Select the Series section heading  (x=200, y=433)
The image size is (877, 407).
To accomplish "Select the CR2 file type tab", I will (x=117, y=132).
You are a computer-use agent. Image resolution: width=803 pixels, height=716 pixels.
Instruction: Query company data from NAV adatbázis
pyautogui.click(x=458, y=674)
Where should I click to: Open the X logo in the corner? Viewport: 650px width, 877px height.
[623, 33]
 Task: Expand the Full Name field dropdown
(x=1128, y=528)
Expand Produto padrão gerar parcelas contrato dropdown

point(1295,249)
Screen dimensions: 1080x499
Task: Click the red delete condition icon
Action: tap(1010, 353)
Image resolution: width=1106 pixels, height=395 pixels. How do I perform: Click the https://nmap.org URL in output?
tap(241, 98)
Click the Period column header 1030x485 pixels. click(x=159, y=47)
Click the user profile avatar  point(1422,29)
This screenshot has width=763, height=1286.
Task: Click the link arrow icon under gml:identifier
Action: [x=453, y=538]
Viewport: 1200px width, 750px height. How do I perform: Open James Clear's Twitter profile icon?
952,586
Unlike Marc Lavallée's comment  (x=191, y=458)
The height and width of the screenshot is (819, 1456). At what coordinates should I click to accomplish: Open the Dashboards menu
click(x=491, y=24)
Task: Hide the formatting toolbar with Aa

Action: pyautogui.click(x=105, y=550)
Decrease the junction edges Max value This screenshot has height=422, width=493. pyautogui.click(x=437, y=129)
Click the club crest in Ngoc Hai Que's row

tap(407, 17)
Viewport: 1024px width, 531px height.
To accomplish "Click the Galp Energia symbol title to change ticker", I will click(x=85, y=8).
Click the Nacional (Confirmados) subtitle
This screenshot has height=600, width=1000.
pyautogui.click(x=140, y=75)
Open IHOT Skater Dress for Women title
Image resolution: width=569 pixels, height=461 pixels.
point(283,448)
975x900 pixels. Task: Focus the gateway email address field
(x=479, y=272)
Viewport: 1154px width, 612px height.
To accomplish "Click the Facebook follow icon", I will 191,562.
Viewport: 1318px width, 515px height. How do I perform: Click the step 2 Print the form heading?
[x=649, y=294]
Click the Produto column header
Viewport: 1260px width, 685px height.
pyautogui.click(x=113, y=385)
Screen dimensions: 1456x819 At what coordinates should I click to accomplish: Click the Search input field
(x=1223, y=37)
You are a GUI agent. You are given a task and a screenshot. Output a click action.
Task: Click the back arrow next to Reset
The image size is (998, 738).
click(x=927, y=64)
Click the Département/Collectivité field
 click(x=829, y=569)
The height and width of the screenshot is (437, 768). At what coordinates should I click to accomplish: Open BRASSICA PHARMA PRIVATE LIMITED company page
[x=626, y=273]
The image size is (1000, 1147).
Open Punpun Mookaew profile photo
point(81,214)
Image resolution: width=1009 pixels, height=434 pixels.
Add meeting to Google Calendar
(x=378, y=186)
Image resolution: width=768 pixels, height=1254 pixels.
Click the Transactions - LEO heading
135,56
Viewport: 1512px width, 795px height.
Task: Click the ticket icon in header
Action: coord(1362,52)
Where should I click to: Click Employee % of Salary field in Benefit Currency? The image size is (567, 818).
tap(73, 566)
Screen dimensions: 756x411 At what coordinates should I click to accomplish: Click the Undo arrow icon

▸ **Work to complete**:
Output the material above, all of it, exactly.

▸ **Solution for this task**:
Select the Series section heading  (x=200, y=433)
The image size is (877, 407).
To accomplish "Select the CR2 file type tab", I will (x=117, y=132).
You are a computer-use agent. Image resolution: width=803 pixels, height=716 pixels.
Instruction: Query company data from NAV adatbázis
pyautogui.click(x=458, y=674)
Where should I click to: Open the X logo in the corner? Viewport: 650px width, 877px height.
[623, 33]
 Task: Expand the Full Name field dropdown
(x=1128, y=528)
Expand Produto padrão gerar parcelas contrato dropdown

point(1295,249)
Screen dimensions: 1080x499
Task: Click the red delete condition icon
Action: tap(1010, 353)
Image resolution: width=1106 pixels, height=395 pixels. How do I perform: Click the https://nmap.org URL in output?
tap(241, 98)
Click the Period column header 1030x485 pixels. click(x=159, y=47)
Click the user profile avatar  point(1422,29)
This screenshot has width=763, height=1286.
Task: Click the link arrow icon under gml:identifier
Action: [x=453, y=538]
Viewport: 1200px width, 750px height. How do I perform: Open James Clear's Twitter profile icon?
952,586
Unlike Marc Lavallée's comment  (x=191, y=458)
The height and width of the screenshot is (819, 1456). At what coordinates should I click to accomplish: Open the Dashboards menu
click(x=491, y=24)
Task: Hide the formatting toolbar with Aa

Action: pyautogui.click(x=105, y=550)
Decrease the junction edges Max value This screenshot has height=422, width=493. pyautogui.click(x=437, y=129)
Click the club crest in Ngoc Hai Que's row

tap(407, 17)
Viewport: 1024px width, 531px height.
To accomplish "Click the Galp Energia symbol title to change ticker", I will click(x=85, y=8).
Click the Nacional (Confirmados) subtitle
This screenshot has height=600, width=1000.
pyautogui.click(x=140, y=75)
Open IHOT Skater Dress for Women title
Image resolution: width=569 pixels, height=461 pixels.
point(283,448)
975x900 pixels. Task: Focus the gateway email address field
(x=479, y=272)
Viewport: 1154px width, 612px height.
To accomplish "Click the Facebook follow icon", I will 191,562.
Viewport: 1318px width, 515px height. How do I perform: Click the step 2 Print the form heading?
[x=649, y=294]
Click the Produto column header
Viewport: 1260px width, 685px height.
pyautogui.click(x=113, y=385)
Screen dimensions: 1456x819 At what coordinates should I click to accomplish: Click the Search input field
(x=1223, y=37)
You are a GUI agent. You are given a task and a screenshot. Output a click action.
Task: Click the back arrow next to Reset
The image size is (998, 738).
click(x=927, y=64)
Click the Département/Collectivité field
 click(x=829, y=569)
The height and width of the screenshot is (437, 768). At what coordinates should I click to accomplish: Open BRASSICA PHARMA PRIVATE LIMITED company page
[x=626, y=273]
The image size is (1000, 1147).
Open Punpun Mookaew profile photo
point(81,214)
Image resolution: width=1009 pixels, height=434 pixels.
Add meeting to Google Calendar
(x=378, y=186)
Image resolution: width=768 pixels, height=1254 pixels.
Click the Transactions - LEO heading
135,56
Viewport: 1512px width, 795px height.
Task: Click the ticket icon in header
Action: coord(1362,52)
Where should I click to: Click Employee % of Salary field in Benefit Currency? The image size is (567, 818).
tap(73, 566)
Screen dimensions: 756x411 At what coordinates should I click to accomplish: Click the Undo arrow icon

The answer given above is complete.